▶ **Directions**
In the entries below, the line with "PRGN Members Login (132, 19)" marks the start. Return it and every following line exactly, ending with the last.

### Data provided ###

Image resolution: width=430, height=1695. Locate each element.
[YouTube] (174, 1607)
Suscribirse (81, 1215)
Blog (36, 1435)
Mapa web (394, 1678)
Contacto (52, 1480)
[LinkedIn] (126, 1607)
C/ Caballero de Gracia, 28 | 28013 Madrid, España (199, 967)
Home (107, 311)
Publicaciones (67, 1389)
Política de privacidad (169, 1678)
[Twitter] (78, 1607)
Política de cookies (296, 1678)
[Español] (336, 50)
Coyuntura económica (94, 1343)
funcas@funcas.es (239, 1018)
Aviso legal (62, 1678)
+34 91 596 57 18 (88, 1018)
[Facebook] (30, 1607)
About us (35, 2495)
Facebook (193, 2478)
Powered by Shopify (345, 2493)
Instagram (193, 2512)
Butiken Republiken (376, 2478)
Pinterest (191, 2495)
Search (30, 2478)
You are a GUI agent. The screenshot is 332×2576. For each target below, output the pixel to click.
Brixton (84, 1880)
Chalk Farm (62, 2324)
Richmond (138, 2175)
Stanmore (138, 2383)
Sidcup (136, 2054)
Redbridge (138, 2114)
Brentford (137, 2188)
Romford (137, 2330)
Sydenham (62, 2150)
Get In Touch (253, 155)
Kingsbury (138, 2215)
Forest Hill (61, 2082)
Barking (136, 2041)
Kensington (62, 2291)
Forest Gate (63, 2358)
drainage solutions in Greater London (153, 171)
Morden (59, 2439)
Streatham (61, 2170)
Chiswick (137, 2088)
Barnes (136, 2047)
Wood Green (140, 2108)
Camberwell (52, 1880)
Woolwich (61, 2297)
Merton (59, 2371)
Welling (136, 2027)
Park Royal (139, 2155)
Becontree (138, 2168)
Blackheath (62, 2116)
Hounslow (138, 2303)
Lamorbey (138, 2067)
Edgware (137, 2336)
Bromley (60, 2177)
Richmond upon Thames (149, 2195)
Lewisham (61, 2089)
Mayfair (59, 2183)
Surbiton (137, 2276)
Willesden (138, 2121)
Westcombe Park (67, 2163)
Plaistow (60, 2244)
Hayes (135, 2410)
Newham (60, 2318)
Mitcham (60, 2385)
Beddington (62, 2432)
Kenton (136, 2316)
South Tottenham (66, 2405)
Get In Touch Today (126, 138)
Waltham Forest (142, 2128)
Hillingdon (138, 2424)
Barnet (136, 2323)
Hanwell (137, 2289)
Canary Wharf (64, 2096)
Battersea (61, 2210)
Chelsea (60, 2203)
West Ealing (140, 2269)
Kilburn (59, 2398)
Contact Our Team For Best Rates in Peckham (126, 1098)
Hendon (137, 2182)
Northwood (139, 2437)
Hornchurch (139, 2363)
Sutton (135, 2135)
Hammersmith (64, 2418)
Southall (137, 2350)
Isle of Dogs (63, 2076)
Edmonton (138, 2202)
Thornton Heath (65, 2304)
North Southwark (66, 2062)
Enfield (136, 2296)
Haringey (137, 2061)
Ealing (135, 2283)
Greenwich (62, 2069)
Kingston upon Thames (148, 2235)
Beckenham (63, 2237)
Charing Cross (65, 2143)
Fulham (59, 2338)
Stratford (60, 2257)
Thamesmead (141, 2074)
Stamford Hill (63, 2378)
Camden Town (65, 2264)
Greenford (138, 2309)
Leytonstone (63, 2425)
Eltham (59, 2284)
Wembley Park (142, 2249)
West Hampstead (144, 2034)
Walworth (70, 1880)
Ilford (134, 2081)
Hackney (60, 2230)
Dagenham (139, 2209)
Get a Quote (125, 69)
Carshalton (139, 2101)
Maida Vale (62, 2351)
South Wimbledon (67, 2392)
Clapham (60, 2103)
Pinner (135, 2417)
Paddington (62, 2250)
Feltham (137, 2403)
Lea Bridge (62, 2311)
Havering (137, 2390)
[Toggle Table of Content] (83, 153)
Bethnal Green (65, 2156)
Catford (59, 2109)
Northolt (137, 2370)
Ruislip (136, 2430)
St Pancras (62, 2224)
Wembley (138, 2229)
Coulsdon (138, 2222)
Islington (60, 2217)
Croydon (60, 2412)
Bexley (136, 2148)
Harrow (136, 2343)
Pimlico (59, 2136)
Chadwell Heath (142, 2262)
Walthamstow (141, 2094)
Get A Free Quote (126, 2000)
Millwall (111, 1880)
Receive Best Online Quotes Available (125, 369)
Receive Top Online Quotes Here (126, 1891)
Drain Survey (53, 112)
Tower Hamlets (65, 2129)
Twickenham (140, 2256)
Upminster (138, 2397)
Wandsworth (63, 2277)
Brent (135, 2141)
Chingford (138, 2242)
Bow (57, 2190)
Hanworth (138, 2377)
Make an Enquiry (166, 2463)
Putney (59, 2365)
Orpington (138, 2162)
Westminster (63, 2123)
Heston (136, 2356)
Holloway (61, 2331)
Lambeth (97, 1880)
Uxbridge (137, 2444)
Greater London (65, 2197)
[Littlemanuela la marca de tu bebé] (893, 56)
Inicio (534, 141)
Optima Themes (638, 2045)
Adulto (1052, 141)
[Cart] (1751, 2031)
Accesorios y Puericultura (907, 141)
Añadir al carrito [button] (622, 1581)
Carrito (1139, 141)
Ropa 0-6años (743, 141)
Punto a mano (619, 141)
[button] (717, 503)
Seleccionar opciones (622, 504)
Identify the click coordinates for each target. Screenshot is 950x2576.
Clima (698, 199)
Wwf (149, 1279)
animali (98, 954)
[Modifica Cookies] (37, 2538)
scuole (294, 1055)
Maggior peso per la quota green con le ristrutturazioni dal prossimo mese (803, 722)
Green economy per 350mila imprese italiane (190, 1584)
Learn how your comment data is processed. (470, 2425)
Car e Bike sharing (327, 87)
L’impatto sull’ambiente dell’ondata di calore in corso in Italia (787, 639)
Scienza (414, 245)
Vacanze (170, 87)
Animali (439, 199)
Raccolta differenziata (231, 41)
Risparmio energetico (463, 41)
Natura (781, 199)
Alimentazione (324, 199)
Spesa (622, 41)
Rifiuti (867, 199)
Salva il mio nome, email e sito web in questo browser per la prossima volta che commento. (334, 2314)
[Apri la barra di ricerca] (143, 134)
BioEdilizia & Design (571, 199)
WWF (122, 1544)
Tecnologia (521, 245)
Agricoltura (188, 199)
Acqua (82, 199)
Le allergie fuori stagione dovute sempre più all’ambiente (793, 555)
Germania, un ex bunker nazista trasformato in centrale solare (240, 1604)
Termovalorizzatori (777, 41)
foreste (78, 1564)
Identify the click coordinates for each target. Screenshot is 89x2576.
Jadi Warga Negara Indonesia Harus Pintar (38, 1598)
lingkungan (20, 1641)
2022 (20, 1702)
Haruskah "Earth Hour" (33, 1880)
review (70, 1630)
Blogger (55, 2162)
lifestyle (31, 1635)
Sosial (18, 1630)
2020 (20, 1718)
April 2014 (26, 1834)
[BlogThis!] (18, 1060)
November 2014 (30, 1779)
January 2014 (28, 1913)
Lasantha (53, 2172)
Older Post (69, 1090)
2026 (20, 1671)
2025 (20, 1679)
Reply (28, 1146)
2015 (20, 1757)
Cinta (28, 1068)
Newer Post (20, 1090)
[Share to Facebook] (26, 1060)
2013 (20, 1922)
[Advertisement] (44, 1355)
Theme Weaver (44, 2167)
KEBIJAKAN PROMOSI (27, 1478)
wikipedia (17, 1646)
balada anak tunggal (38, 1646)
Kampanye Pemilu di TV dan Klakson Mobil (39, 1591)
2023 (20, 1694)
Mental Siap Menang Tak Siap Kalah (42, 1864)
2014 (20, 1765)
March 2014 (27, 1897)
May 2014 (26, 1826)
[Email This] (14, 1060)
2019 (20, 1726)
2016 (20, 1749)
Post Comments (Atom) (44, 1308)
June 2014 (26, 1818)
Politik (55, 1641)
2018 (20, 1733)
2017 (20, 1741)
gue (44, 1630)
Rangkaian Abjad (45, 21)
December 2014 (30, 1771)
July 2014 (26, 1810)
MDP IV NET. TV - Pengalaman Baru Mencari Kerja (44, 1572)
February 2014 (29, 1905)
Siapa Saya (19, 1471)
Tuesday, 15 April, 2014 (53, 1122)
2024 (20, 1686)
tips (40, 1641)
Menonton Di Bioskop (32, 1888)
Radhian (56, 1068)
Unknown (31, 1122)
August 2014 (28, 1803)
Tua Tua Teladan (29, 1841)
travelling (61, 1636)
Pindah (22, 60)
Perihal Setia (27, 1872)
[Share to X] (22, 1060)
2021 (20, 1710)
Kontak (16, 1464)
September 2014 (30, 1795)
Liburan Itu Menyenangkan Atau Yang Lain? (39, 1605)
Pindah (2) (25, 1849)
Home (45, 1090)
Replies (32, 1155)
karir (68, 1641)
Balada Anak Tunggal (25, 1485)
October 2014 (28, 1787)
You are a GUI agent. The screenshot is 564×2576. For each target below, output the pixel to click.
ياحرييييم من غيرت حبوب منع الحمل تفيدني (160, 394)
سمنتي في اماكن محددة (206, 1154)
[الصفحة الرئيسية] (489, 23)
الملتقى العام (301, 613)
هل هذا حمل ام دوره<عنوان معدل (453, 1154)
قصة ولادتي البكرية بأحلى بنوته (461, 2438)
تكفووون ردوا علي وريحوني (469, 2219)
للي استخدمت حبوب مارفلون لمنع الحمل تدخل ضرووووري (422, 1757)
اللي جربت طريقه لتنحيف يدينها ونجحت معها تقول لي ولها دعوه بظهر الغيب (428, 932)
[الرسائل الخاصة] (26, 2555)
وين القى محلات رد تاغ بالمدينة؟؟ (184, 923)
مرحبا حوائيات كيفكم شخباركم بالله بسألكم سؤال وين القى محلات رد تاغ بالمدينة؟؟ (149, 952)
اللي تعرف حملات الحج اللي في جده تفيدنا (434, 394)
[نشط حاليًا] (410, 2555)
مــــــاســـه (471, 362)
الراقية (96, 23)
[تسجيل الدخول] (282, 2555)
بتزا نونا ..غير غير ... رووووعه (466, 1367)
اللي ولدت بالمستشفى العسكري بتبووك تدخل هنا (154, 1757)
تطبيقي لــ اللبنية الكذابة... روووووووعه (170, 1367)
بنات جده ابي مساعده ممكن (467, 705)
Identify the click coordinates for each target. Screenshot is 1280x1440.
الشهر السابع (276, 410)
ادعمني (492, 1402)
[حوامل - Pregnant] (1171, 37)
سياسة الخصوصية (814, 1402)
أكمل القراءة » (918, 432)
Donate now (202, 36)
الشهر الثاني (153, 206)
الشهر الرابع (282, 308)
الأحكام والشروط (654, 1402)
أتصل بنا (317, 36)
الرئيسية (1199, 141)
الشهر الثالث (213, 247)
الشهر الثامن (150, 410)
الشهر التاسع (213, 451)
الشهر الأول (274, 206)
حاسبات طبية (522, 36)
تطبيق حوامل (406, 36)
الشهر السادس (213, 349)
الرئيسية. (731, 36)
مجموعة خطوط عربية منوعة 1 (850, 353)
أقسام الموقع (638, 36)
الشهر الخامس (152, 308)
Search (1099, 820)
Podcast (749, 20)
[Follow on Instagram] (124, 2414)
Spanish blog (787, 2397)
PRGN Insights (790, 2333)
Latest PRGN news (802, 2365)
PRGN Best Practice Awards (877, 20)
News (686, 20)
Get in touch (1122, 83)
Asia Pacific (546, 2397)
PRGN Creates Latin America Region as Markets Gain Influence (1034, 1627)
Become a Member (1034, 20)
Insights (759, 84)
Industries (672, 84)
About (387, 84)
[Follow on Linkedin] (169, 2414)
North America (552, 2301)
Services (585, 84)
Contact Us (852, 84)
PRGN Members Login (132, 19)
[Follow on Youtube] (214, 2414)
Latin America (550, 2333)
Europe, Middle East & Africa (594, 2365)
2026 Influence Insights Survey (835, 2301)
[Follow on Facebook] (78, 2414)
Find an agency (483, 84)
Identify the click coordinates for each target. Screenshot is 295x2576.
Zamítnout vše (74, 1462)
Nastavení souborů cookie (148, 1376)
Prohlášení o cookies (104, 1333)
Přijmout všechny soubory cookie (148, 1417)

###

▶ **Result of the task**
PRGN Members Login (132, 19)
[Follow on Youtube] (214, 2414)
Latin America (550, 2333)
Europe, Middle East & Africa (594, 2365)
2026 Influence Insights Survey (835, 2301)
[Follow on Facebook] (78, 2414)
Find an agency (483, 84)
Identify the click coordinates for each target. Screenshot is 295x2576.
Zamítnout vše (74, 1462)
Nastavení souborů cookie (148, 1376)
Prohlášení o cookies (104, 1333)
Přijmout všechny soubory cookie (148, 1417)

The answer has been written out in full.